▶ _EXERCISE AIM_
Return the lines that run from the line containing "This screenshot has width=586, height=842." through the end of the entries, both ends included. Leave out all pictures.

▶ _AVAILABLE RECORDS_
+ + + +
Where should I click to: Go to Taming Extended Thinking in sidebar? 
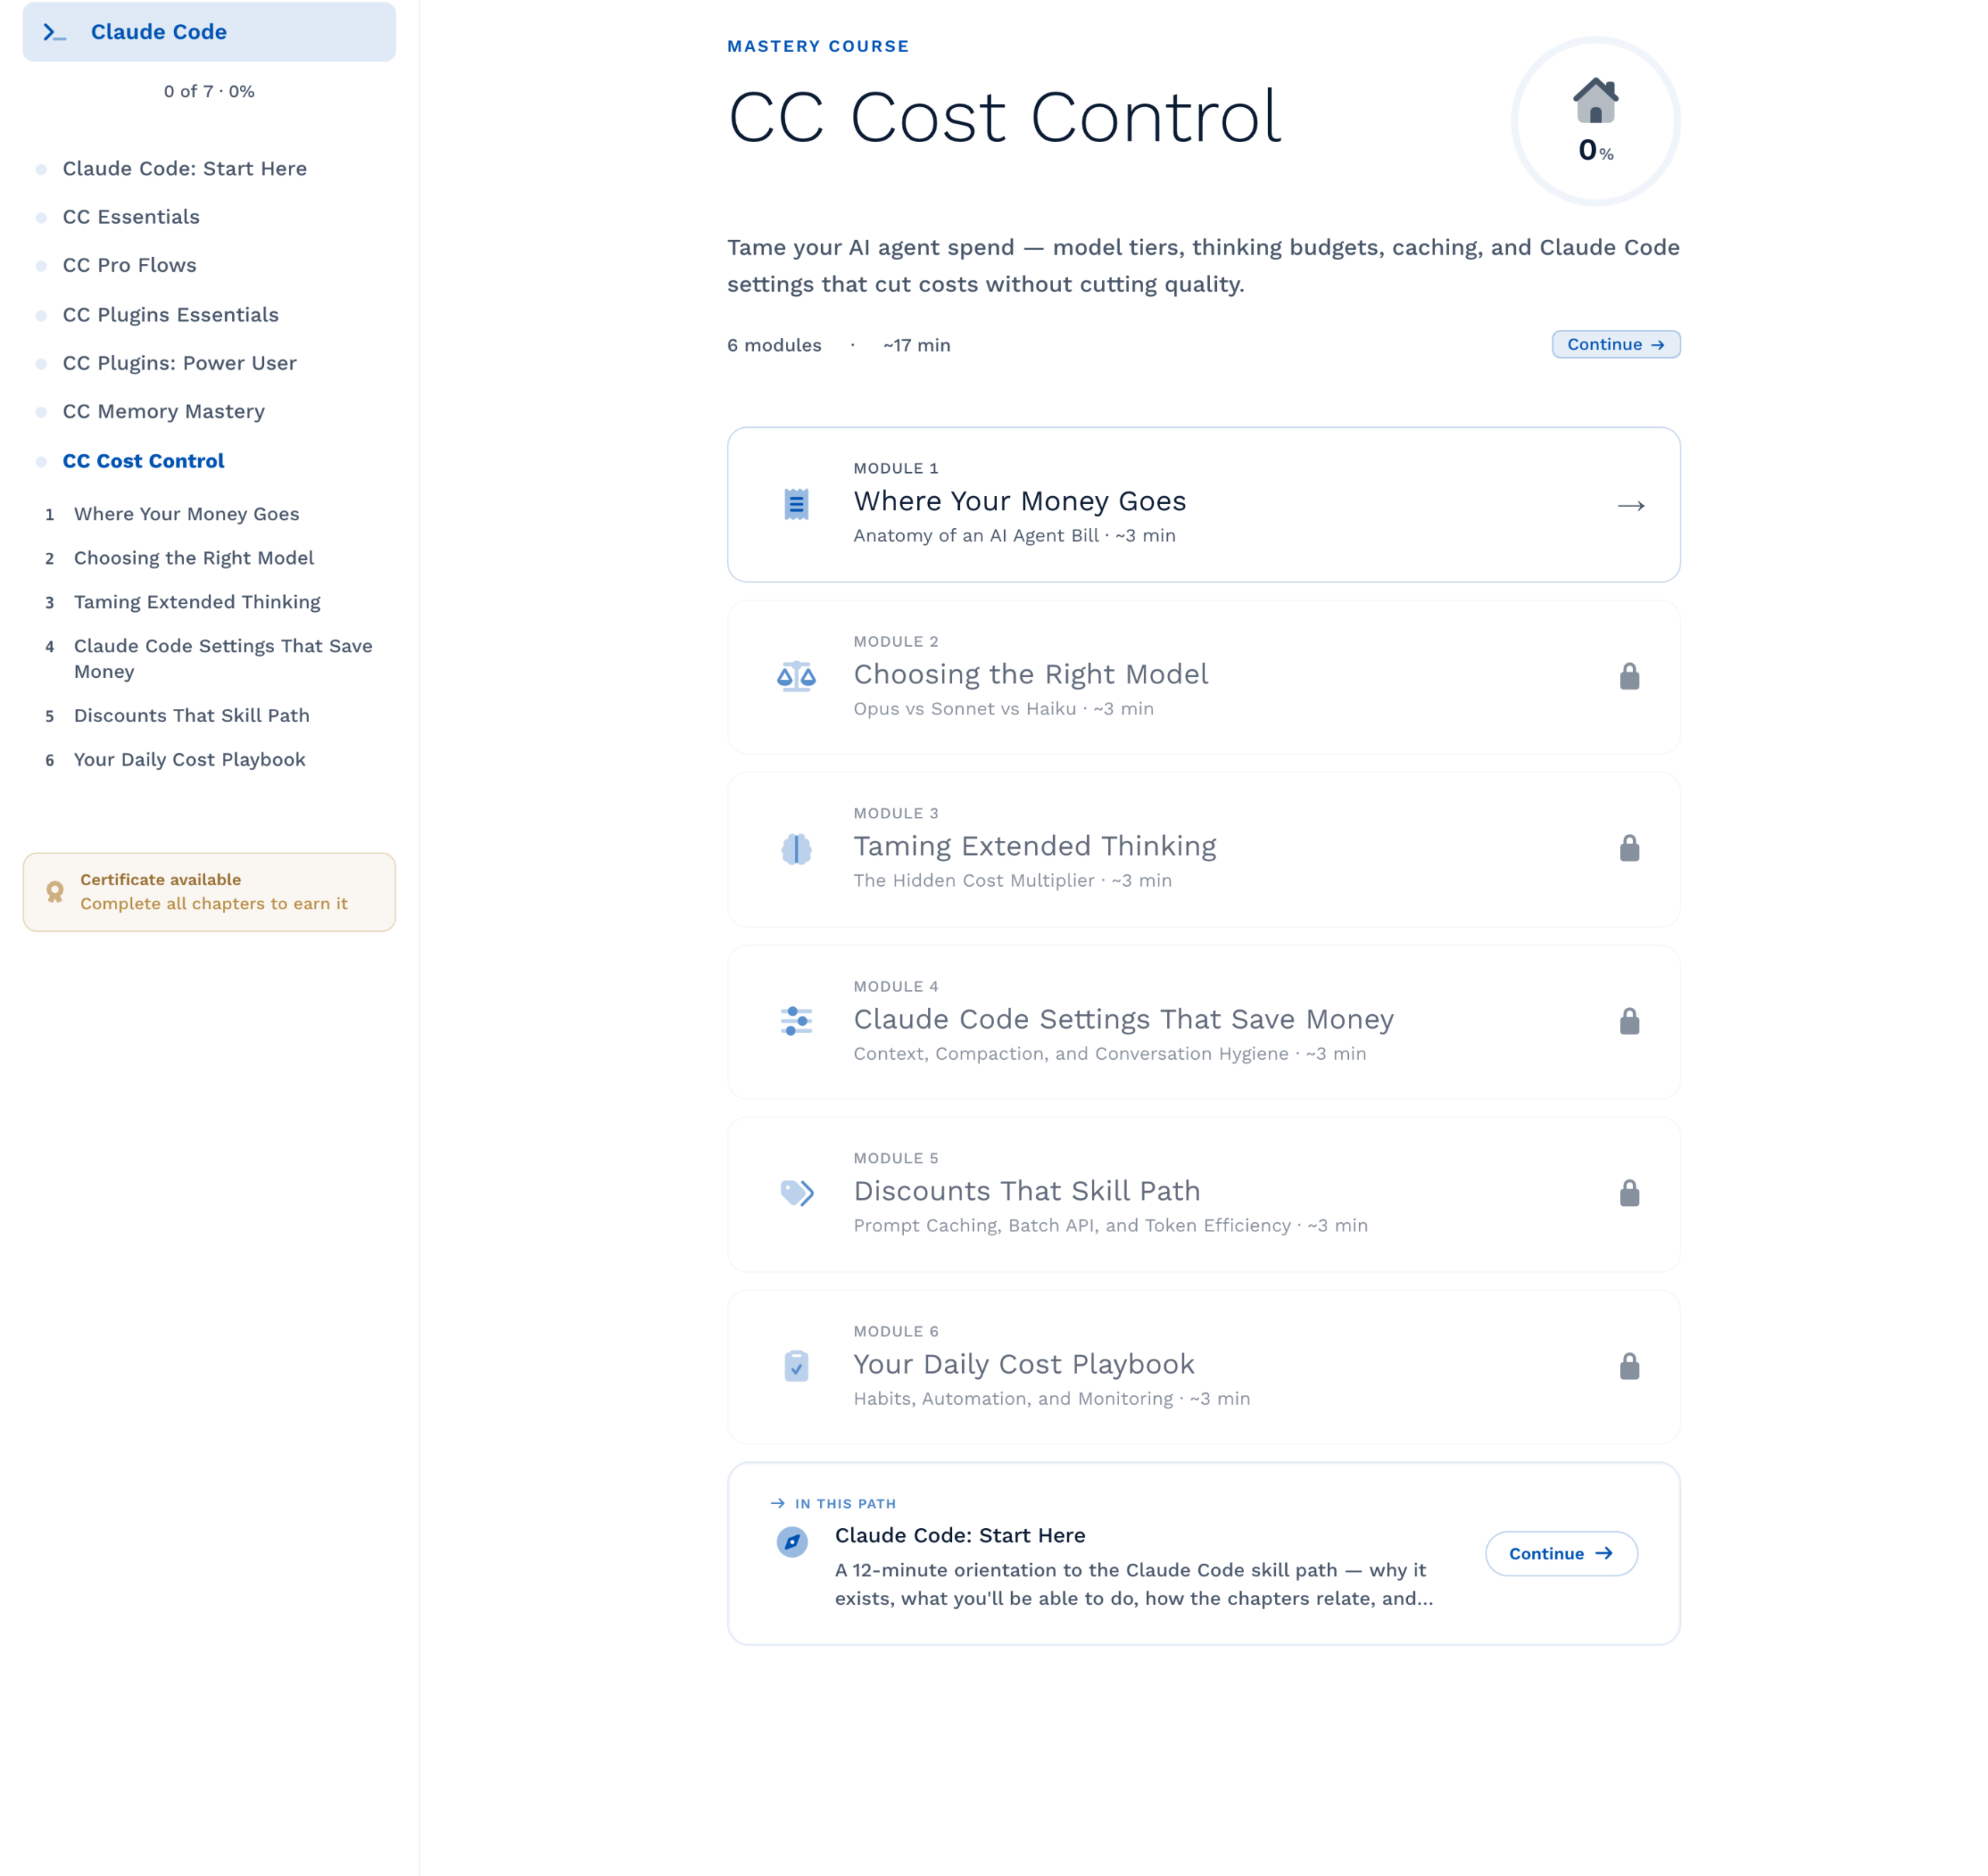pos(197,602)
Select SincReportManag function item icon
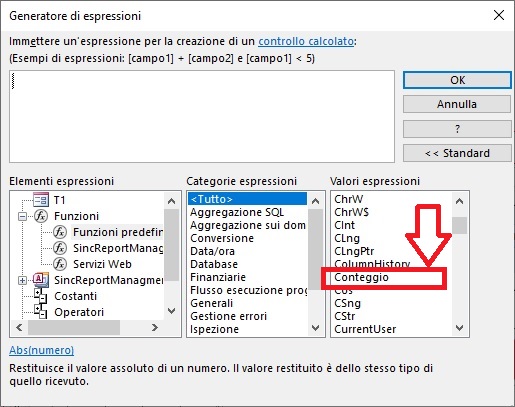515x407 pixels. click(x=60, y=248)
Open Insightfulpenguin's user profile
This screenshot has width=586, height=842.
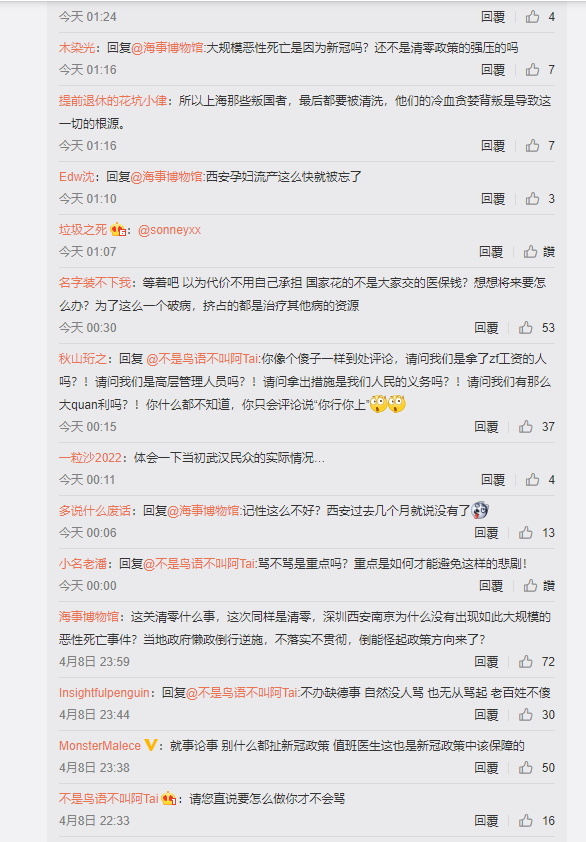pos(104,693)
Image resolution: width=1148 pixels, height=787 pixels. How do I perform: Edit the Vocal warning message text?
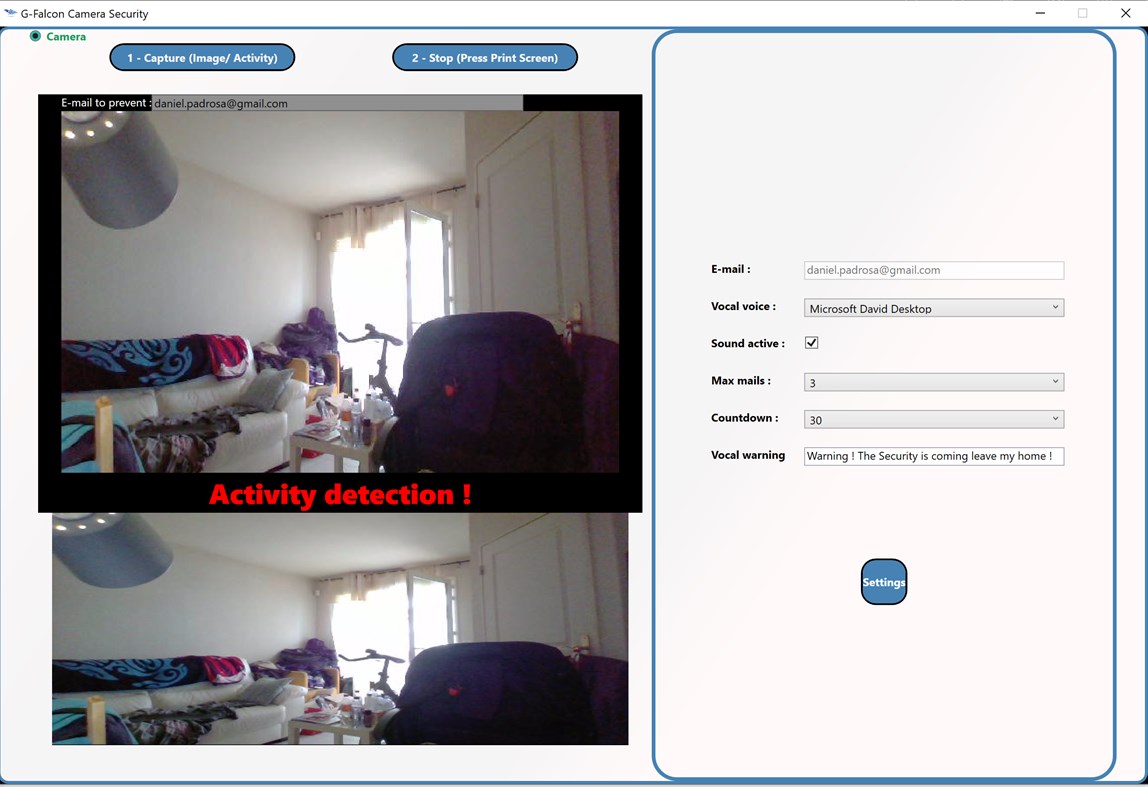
+ + + +
▶ _RESPONSE_
This screenshot has width=586, height=842.
pos(104,693)
Image resolution: width=1148 pixels, height=787 pixels. How do I perform: Edit the Vocal warning message text?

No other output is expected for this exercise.